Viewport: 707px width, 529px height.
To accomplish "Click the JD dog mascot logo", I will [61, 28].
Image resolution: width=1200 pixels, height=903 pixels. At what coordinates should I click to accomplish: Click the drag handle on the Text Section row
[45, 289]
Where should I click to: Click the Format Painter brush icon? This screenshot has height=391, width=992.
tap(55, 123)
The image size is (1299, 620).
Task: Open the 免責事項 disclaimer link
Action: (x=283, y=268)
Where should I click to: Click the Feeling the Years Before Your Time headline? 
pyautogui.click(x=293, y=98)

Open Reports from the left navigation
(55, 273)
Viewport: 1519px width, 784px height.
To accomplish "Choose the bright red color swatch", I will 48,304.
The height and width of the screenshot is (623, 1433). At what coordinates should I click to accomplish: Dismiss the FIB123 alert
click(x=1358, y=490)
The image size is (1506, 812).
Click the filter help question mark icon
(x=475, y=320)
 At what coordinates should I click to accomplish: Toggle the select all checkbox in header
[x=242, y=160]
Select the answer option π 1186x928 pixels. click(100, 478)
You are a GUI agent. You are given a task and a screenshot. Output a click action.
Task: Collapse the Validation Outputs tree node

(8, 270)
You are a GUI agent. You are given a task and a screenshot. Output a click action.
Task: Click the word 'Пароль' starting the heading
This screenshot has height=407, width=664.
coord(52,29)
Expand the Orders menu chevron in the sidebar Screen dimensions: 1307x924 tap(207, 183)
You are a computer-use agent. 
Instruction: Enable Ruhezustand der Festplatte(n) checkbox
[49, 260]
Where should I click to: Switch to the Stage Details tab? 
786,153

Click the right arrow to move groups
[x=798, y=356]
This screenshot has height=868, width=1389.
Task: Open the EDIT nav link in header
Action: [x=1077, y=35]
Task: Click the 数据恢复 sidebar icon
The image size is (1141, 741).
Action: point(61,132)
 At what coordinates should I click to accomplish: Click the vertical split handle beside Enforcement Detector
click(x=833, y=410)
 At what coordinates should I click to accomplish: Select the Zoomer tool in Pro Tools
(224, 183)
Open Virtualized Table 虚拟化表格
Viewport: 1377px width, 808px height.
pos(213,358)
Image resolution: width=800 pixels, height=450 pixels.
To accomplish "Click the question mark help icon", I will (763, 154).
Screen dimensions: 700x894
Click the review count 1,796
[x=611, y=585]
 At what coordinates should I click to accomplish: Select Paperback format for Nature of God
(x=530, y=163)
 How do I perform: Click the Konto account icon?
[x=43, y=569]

········

Please reproduce the lines above with "Pro Tools" changed to "Logic Pro" and nothing else altered.

▶ _TASK ANSWER_
Viewport: 707px width, 529px height.
To accomplish "Click the JD dog mascot logo", I will [61, 28].
Image resolution: width=1200 pixels, height=903 pixels. At what coordinates should I click to accomplish: Click the drag handle on the Text Section row
[45, 289]
Where should I click to: Click the Format Painter brush icon? This screenshot has height=391, width=992.
tap(55, 123)
The image size is (1299, 620).
Task: Open the 免責事項 disclaimer link
Action: (x=283, y=268)
Where should I click to: Click the Feeling the Years Before Your Time headline? 
pyautogui.click(x=293, y=98)

Open Reports from the left navigation
(55, 273)
Viewport: 1519px width, 784px height.
To accomplish "Choose the bright red color swatch", I will 48,304.
The height and width of the screenshot is (623, 1433). At what coordinates should I click to accomplish: Dismiss the FIB123 alert
click(x=1358, y=490)
The image size is (1506, 812).
Click the filter help question mark icon
(x=475, y=320)
 At what coordinates should I click to accomplish: Toggle the select all checkbox in header
[x=242, y=160]
Select the answer option π 1186x928 pixels. click(100, 478)
You are a GUI agent. You are given a task and a screenshot. Output a click action.
Task: Collapse the Validation Outputs tree node

(8, 270)
You are a GUI agent. You are given a task and a screenshot. Output a click action.
Task: Click the word 'Пароль' starting the heading
This screenshot has height=407, width=664.
coord(52,29)
Expand the Orders menu chevron in the sidebar Screen dimensions: 1307x924 tap(207, 183)
You are a computer-use agent. 
Instruction: Enable Ruhezustand der Festplatte(n) checkbox
[49, 260]
Where should I click to: Switch to the Stage Details tab? 
786,153

Click the right arrow to move groups
[x=798, y=356]
This screenshot has height=868, width=1389.
Task: Open the EDIT nav link in header
Action: [x=1077, y=35]
Task: Click the 数据恢复 sidebar icon
The image size is (1141, 741).
Action: point(61,132)
 At what coordinates should I click to accomplish: Click the vertical split handle beside Enforcement Detector
click(x=833, y=410)
 At what coordinates should I click to accomplish: Select the Zoomer tool in Logic Pro
(224, 183)
Open Virtualized Table 虚拟化表格
Viewport: 1377px width, 808px height.
pos(213,358)
Image resolution: width=800 pixels, height=450 pixels.
To accomplish "Click the question mark help icon", I will (763, 154).
Screen dimensions: 700x894
Click the review count 1,796
[x=611, y=585]
 At what coordinates should I click to accomplish: Select Paperback format for Nature of God
(x=530, y=163)
 How do I perform: Click the Konto account icon?
[x=43, y=569]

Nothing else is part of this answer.